* [To be done]
(A) In the earnings call excerpt, render this sentence in Spanish: "It is based on feedback & expectations from our customers."
(B) Check each statement against the earnings call excerpt. Answer yes or no, and quote the words that decide it.
(i) Jigar Mehta says the company committed approximately INR 25 crores of OPEX investment.
(ii) Jigar Mehta puts his margin guidance above 20 percent.
(iii) Sushant Kumar is from Blue River Capital.
(C) Continue the earnings call excerpt after the last question it shows.

* [Extract to read]
────────────────

Jigar Mehta: I think top line growth is what we have been sharing for the last few quarters in terms of the visibility that we are seeing from our customers. In terms of EBITDA as I said what we believe is we went through our investment cycle where we had committed approximately INR 25 crores of OPEX investment in sales and manpower in SME, delivery, etc. . We are at the end of that cycle and that is why we believe that now all additional new business that we win will be high quality business which will go straight to the bottom line starting FY24.
- Sriram Rajan: I think if you look at press release at management comment stage we will see the returns directly impacting the margin maybe to be interpreted as positively impacting. Now you said that you would you kind of tap program, you will resort to lateral hire given that people are showing up with on the joining dates, but suppose you go back to a TAP program like you just referred to the earlier questions few quarters from now or when the numbers looks little bit robust at an EBITDA level, will that again be a swing downwards suppose Q1 of next year you start another TAP this subsequent quarter we are going to see another downward shift in the EBITDA or will this be a kind of a number that goes up and remains like that and continues to go up going forward?
- Jigar Mehta: All our decisions are based on our visibility or our projections of getting to $100 million dollars in revenue by 2025. Our investments are aligned on that. It is based on feedback & expectations from our customers. As of today our customers are quite bullish and we see an opportunity in terms of building specialized niche skills through various training programs for them and that is what we continue to do. So, I do not think it will be compromised of EBITDA when we started late last year in November. It was the first time Onward Technologies was doing it and hence it was important for us to share you with everyone.
Sriram Rajan: When you say you trend towards the industry levels of EBITDA you see at the top and there are companies which are at 20 plus 22, 23, are we talking about those margins?
Jigar Mehta: I am sorry can you repeat again.
Sriram Rajan: Company of our side is what we mean my question was your statement says we expect EBITDA margin to trend towards industry development for a company of your size, so do we consider this to be in the upwards of 15, 20 or above 20 what do we consider business as a guidance?
Jigar Mehta: I think low to mid-teens is what I would say.
- Moderator: Thank you. We have the next question from the line of Sushant Kumar from Blue River Capital. Please go ahead.
- Sushant Kumar: Just wanted to pick your brains on a couple of things so one is obviously this time you have grown 18% quarter-on-quarter, just wanted to double check if there is any sort of onetime some new project revenue sitting there in the quarter or can you consider this 110 crores as a new base?

────────────────

* [Excerpted records]
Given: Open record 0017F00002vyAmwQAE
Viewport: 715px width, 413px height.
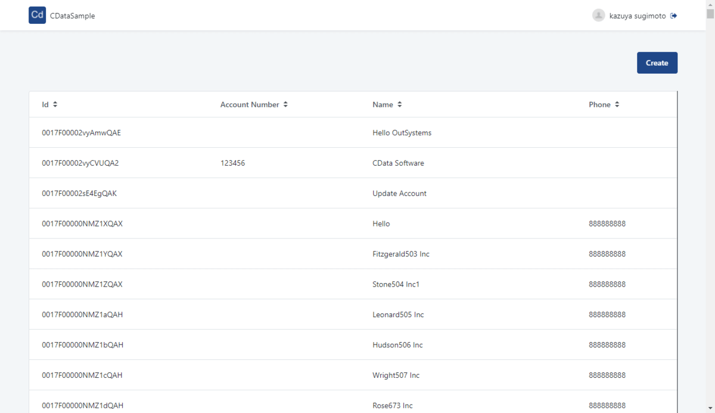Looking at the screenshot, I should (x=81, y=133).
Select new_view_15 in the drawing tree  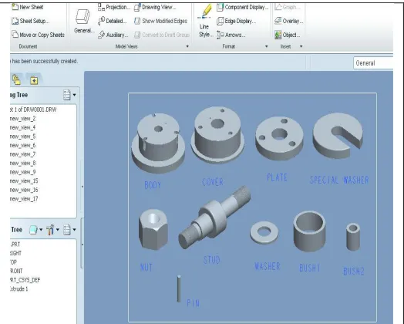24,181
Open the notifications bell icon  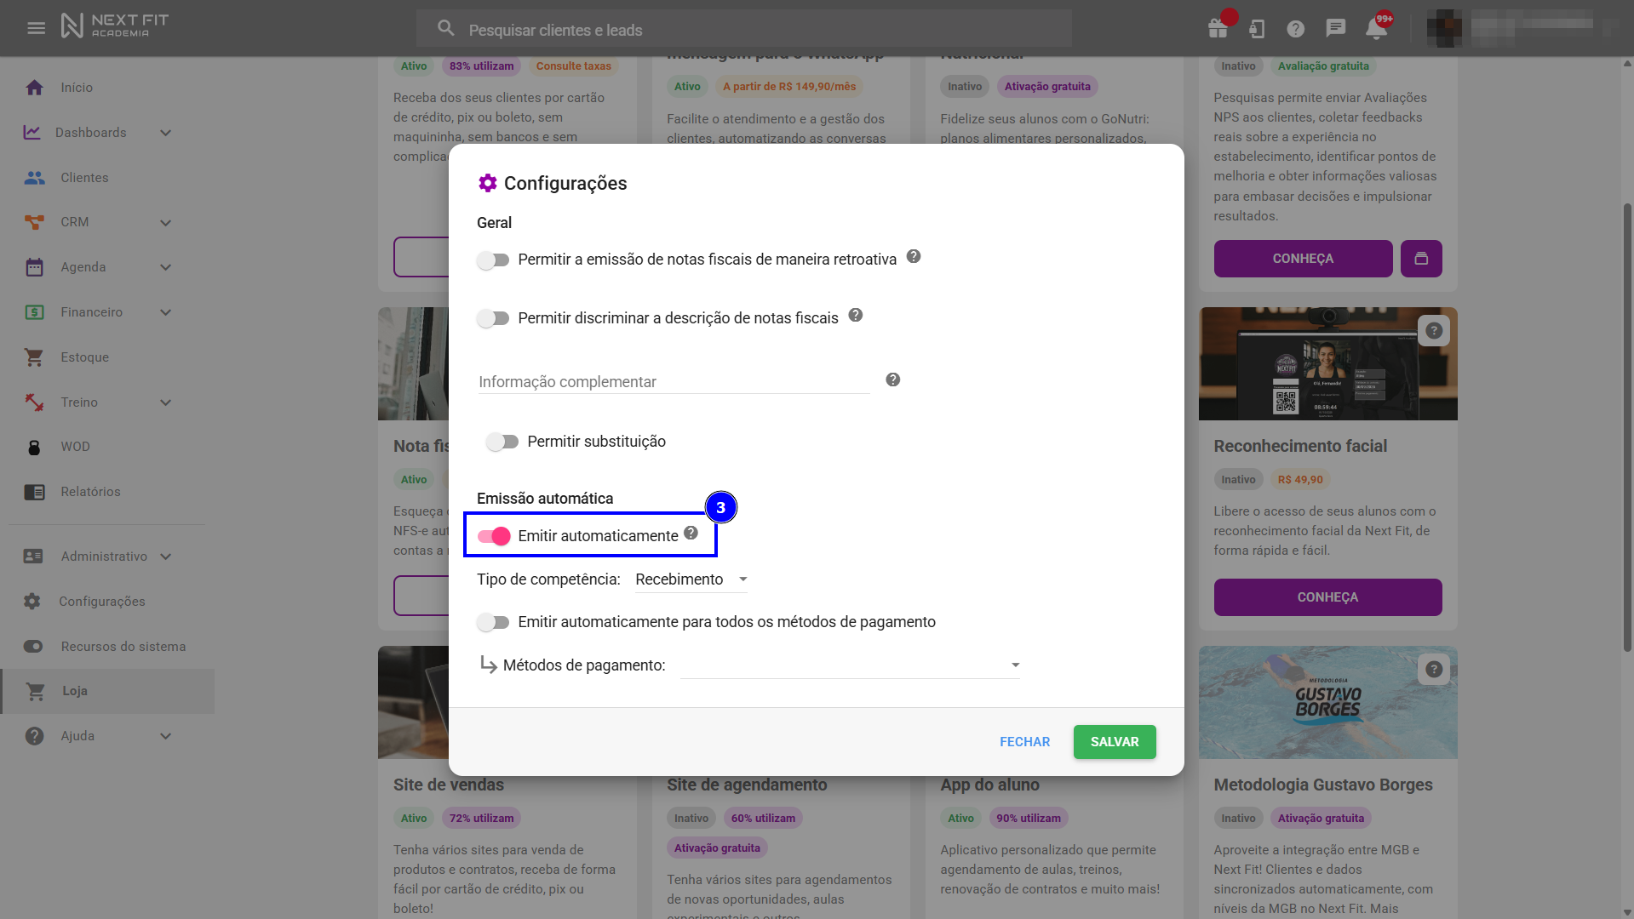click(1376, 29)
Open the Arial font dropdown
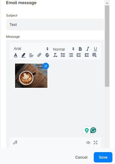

────────────────

* [In response]
(A) Se basa en los comentarios y las expectativas de nuestros clientes.

(B)
(i) Yes: "we had committed approximately INR 25 crores of OPEX investment in sales and manpower in SME, delivery, etc."
(ii) No: "I think low to mid-teens is what I would say."
(iii) Yes: "the line of Sushant Kumar from Blue River Capital"

(C)
- Jigar Mehta: Yes, there is no onetime substantial revenue in Q2. Our engagement model focus is time and material (T&M) which last quarter was 88% of our revenues and 12% is fixed price. We continue to bid for more T&M assignments as we believe it is the right model of a company of our size to understand the client processes, getting trained on new technology, etc.
- Sushant Kumar: So, of these projects that you are working on these are multiyear engagement site not let one time non recurring kind of engagements?
- Devanand Ramandasani: I would like to bring to you notice that some majority our customer engagement with OEMs and once you enter with an engagement with the OEMs MSE is more than five years and more than five years and what we have seen witnessed in the past our top 5 customers or top 10 customer are associated with more than 5 years and one more color I would like to
share with you that our top 25 customers which are contributing 76% of my H1 revenue so which was 63% of the last year. So, what we are doing that the association with the customer are more sticky and we are mining with our customer wallet share that is giving more confidence relationship.
- Sushant Kumar: And could you also please shed some light on the deal wins over the last three, four months and how is the deal pipeline look over the next few months, next few quarters?
- Jigar Mehta: Hello. We use a different terminology in our team. We are focused on existing clients and new clients. Our visibility with our existing clients is positive which gives strong traction for a year-on-year growth. We have 3 internal LOBs (lines of businesses) that we sell across the industry verticals i.e. mechanical, embedded & electronics and digital services. Mechanical is where we are very strong at historically and we are seeing good traction there from OEM customers in USA and Europe. Digital & Embedded Services are the new focus areas for us and we are seeing positive traction in both the areas from our existing clients and new reference prospects. Most of these contracts are multi year contracts.
- Sushant Kumar: And just lastly on the margins so if I look at your Q2 numbers right where our revenues have gone by 17 crores, but even our expenses above EBITDA our operating expenses have also gone up by 17 crores. So, effectively having seen operating leverage at least in Q2 I would say going forward I mean just a hypothetical question let us say your revenue has gone up by 10 Cr and you mentioned that fixed expenses would not go up from now on, so is it possible way to quantify a bit for us to help us understand the margin trajectory better?
- Devanand Ramandasani: So, your observation is perfectly correct as revenue has grown and expenses has also grown in the lines with that therefore the EBITDA margin has not grown substantially. As you are aware or not aware that
company is an investment mode for example there are number of people has been deployed to the sales and marketing department and more from India to setup the overseas space for the customer exploration and wallet share increase of offshore revenue. So, that is called as a investment which return will come in the subsequent quarter. Similar way we have one TAP program where we train the graduate for 6 months to 9 months training program where cost is also embedded in this Quarter 2 result which might be not there because out of substantial chunk of people is already got in Q2 and of the Q2 and balance half of them is already build in starting from the October month. So, we can see that they are fully revenue cycle would come in Q3 and Q4 which directly fit into the improving my profitability in coming quarters.
- Sushant Kumar: Would be possible for you to quantify a bit for us I mean some of these cost that are referring to sort of onetime cost that are sitting in our P&L?
- Devanand Ramandasani: So, we generally do not give any guidance kind of things, but if you ask me the cost wise base wise it is about 2.5 to 3 crores which is one of the cost is incurred which maybe substantially preferred down in the coming quarter.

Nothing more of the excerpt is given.